:: Task to complete ::
Search the records for the string "agent", then copy each line where it appears.

:: Supplied entries ::

------

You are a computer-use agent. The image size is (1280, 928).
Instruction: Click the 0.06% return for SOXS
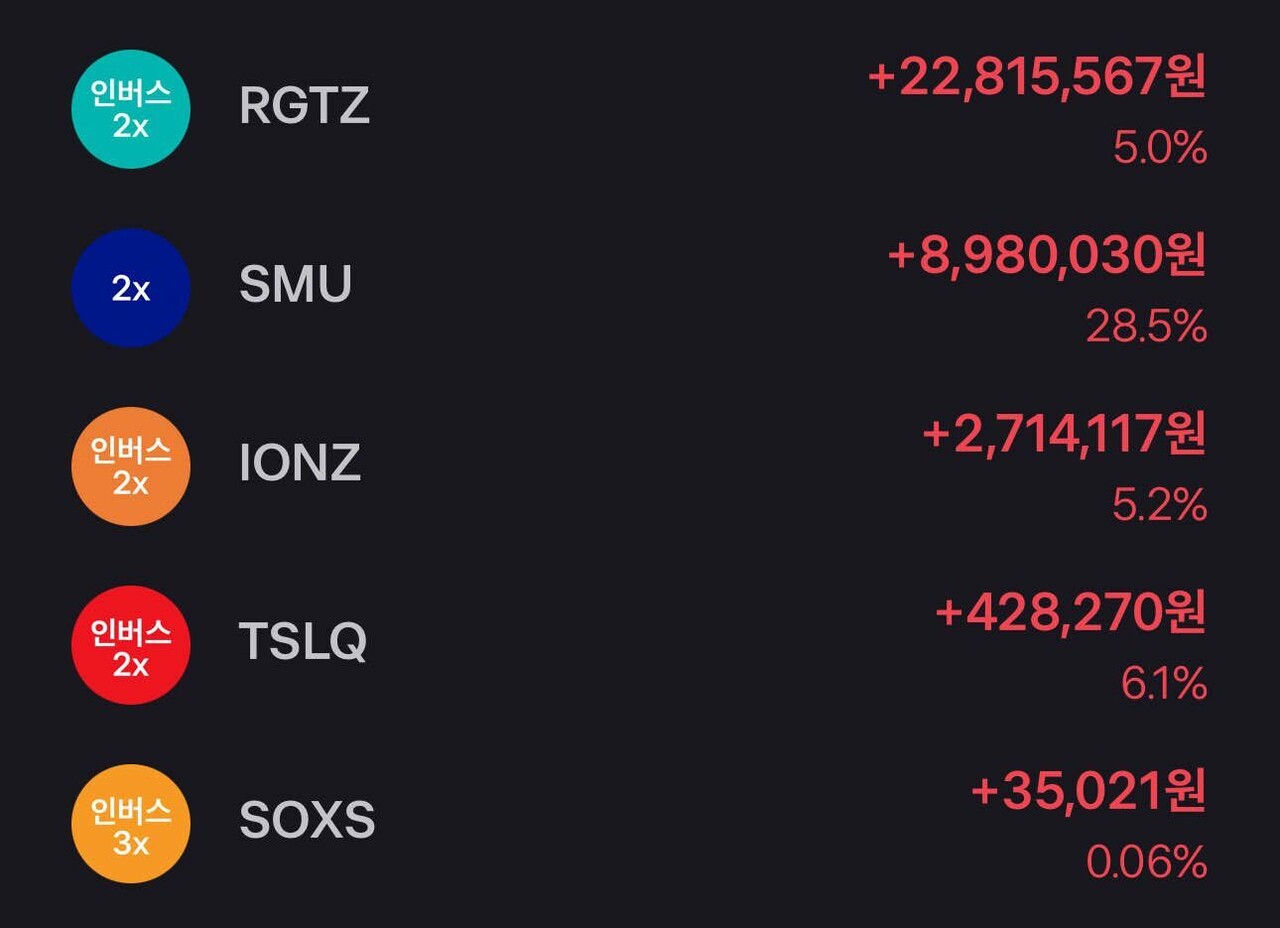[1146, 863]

------

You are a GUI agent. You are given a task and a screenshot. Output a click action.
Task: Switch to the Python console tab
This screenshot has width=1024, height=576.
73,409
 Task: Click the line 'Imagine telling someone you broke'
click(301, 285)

------

:: Written answer ::
You are a computer-use agent. The image size is (1280, 928).
You are a GUI agent. You are given a task and a screenshot. Output a click action.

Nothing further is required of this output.